» **BRIEF**: Condense the paragraph that opens "Let us now look into" in the tokenizer tutorial below into a brief bulleted list of its main facts.

» **DOCUMENT**:
◇ ◇ ◇
Training a Tokenizer from Scratch
======================================

Let us now look into a short tutorial on training a tokenizer from scratch. All the programs are run from the root folder of the repository.

To train a tokenizer we need a corpus. For this tutorial, we provide a sample corpus in the following folder. 

.. code-block:: console
   :linenos:

    $ ls demo/data/lm/
    english_sample.txt

The sample snippet of the corpus is here

.. code-block:: console
   :linenos:

    $ head demo/data/lm/english_sample.txt
    The Project Gutenberg eBook of Romeo and Juliet, by William Shakespeare

    This eBook is for the use of anyone anywhere in the United States and
    most other parts of the world at no cost and with almost no restrictions
    whatsoever. You may copy it, give it away or re-use it under the terms
    of the Project Gutenberg License included with this eBook or online at
    www.gutenberg.org. If you are not located in the United States, you
    will have to check the laws of the country where you are located before
    using this eBook.
◇ ◇ ◇
[Entries on where items appear]
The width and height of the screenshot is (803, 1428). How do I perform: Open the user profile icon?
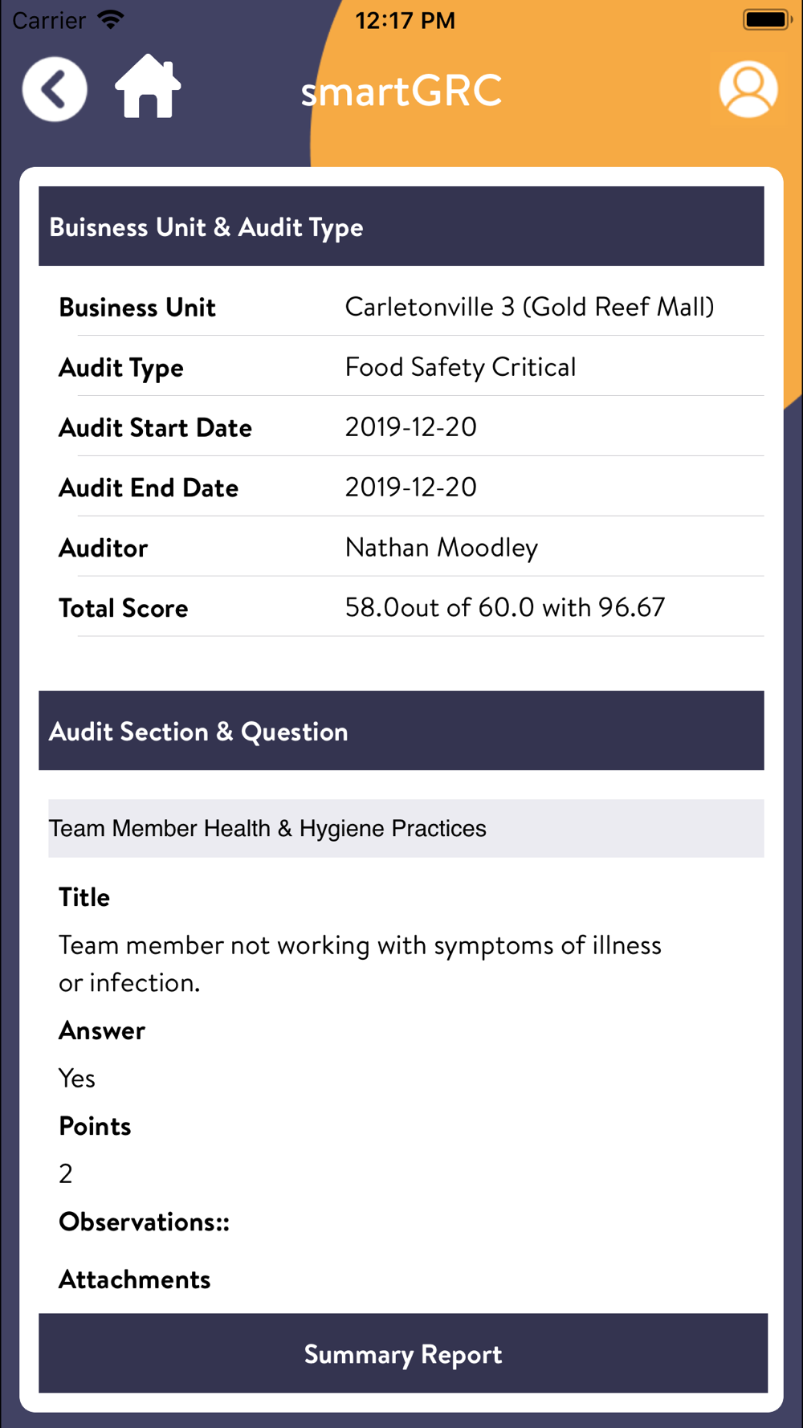point(748,89)
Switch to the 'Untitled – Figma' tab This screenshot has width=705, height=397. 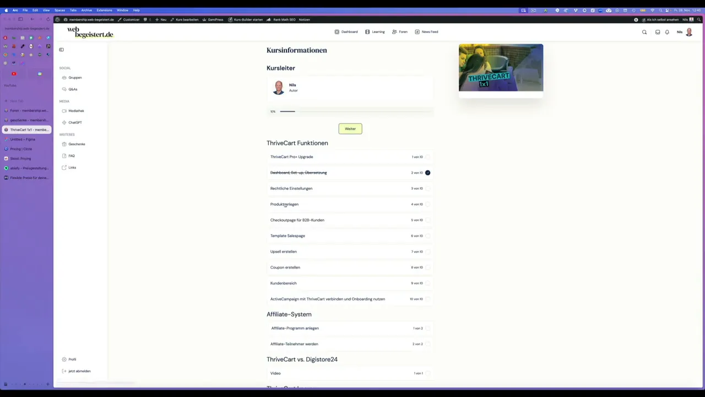[23, 139]
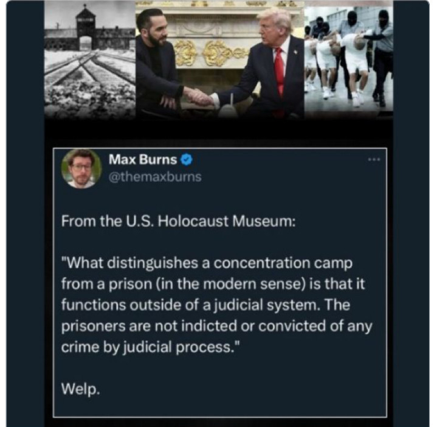Click the red tie in the center photo
Screen dimensions: 434x427
(x=279, y=77)
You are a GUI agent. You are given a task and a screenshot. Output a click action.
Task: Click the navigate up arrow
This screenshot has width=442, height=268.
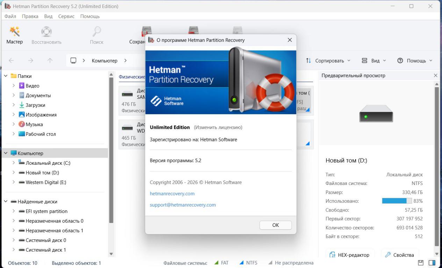coord(50,61)
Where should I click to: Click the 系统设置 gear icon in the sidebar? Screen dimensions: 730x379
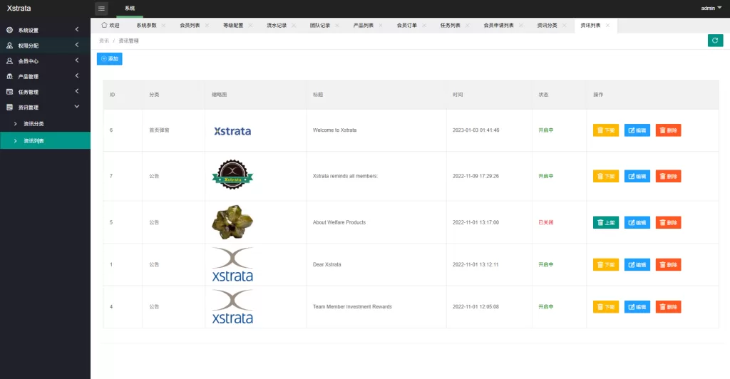(x=10, y=30)
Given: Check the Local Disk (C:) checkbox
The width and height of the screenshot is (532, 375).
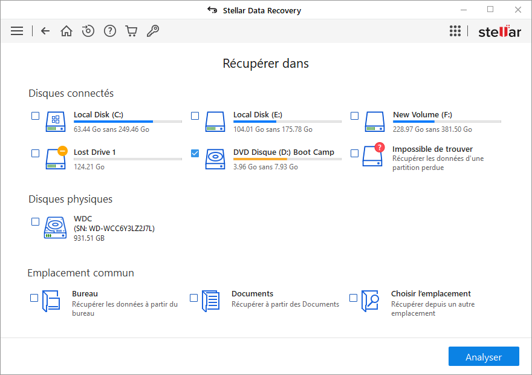Looking at the screenshot, I should click(x=36, y=116).
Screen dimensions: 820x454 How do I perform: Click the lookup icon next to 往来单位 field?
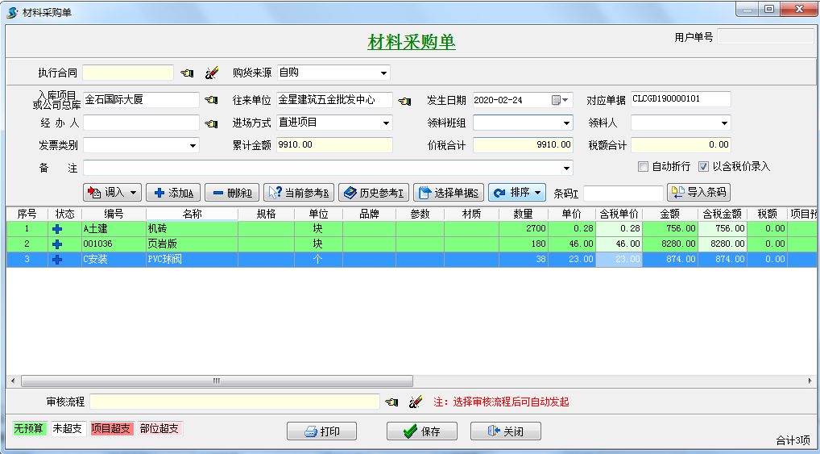point(404,101)

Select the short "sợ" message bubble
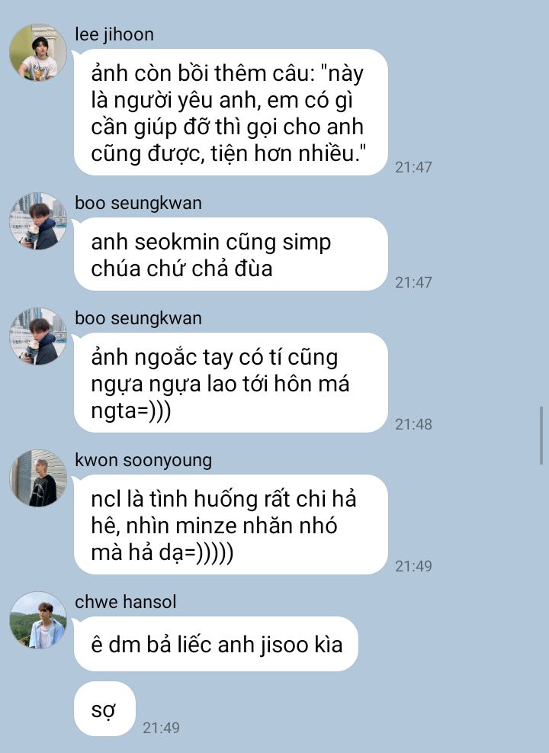[x=104, y=709]
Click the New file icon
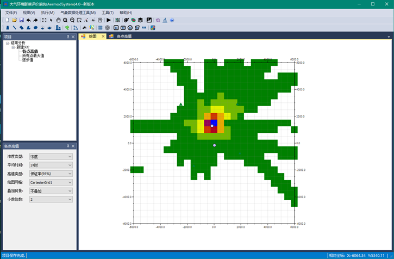The height and width of the screenshot is (259, 394). [7, 20]
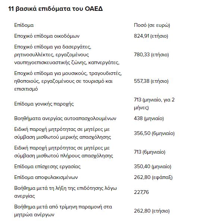Click the amount '780,33 (ετήσιο)'
Screen dimensions: 223x223
click(x=151, y=55)
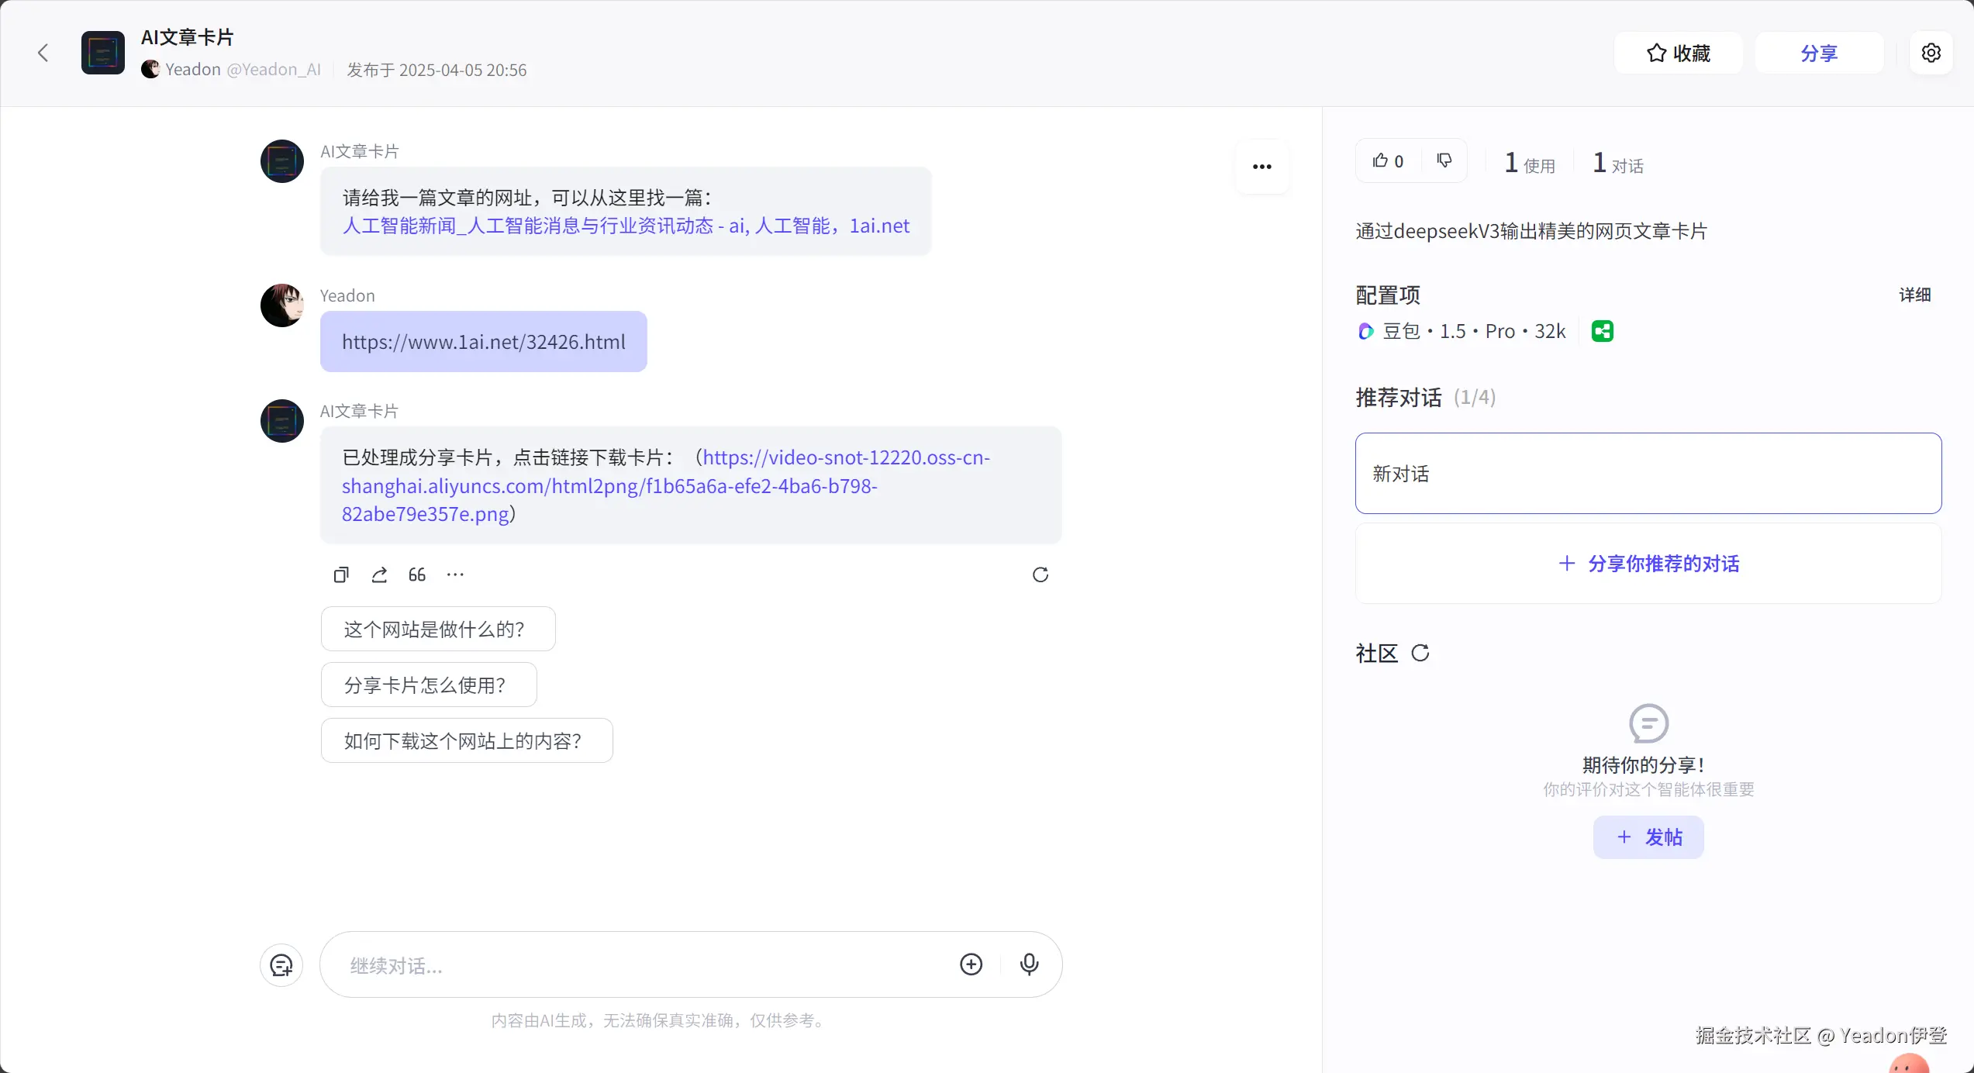Click the quote icon under response
This screenshot has width=1974, height=1073.
click(x=417, y=574)

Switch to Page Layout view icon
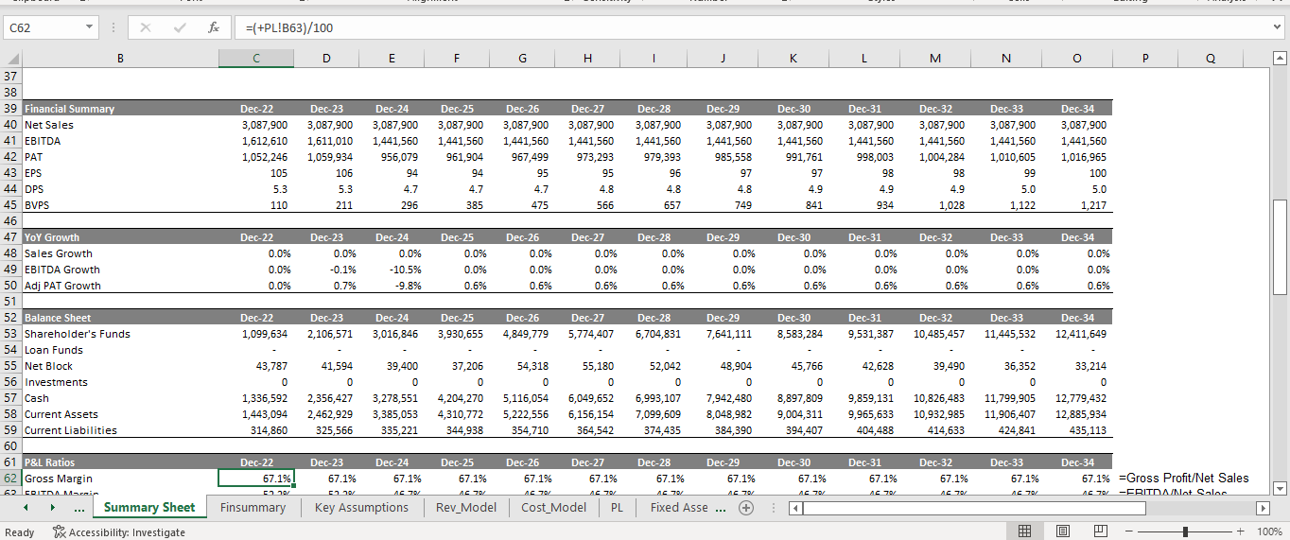pyautogui.click(x=1062, y=531)
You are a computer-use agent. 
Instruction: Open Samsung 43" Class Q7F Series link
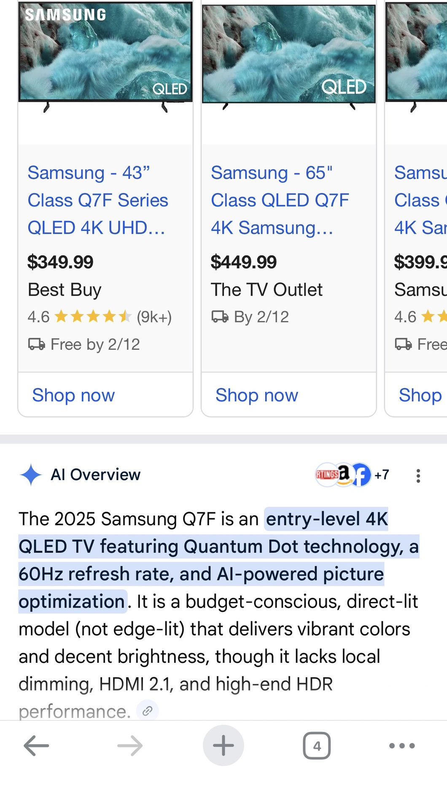tap(97, 200)
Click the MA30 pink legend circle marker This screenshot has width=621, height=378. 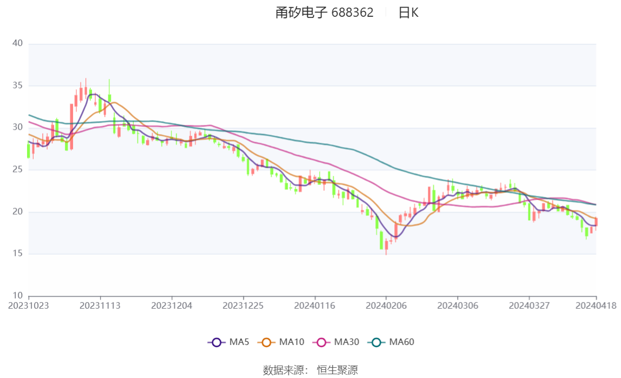[x=322, y=342]
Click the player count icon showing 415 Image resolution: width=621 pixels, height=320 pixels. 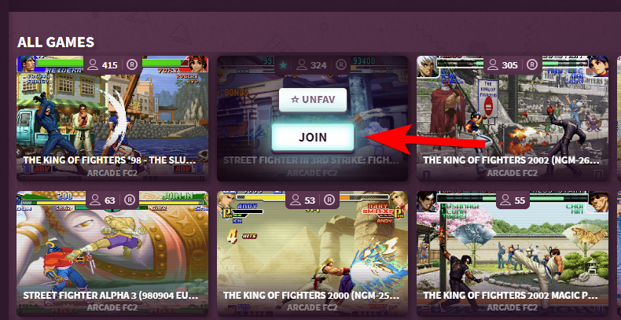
◇ ◇ ◇
» **TASK SOLUTION**:
- The tutorial is short and covers training a tokenizer from scratch.
- Every program is run from the repository's root folder.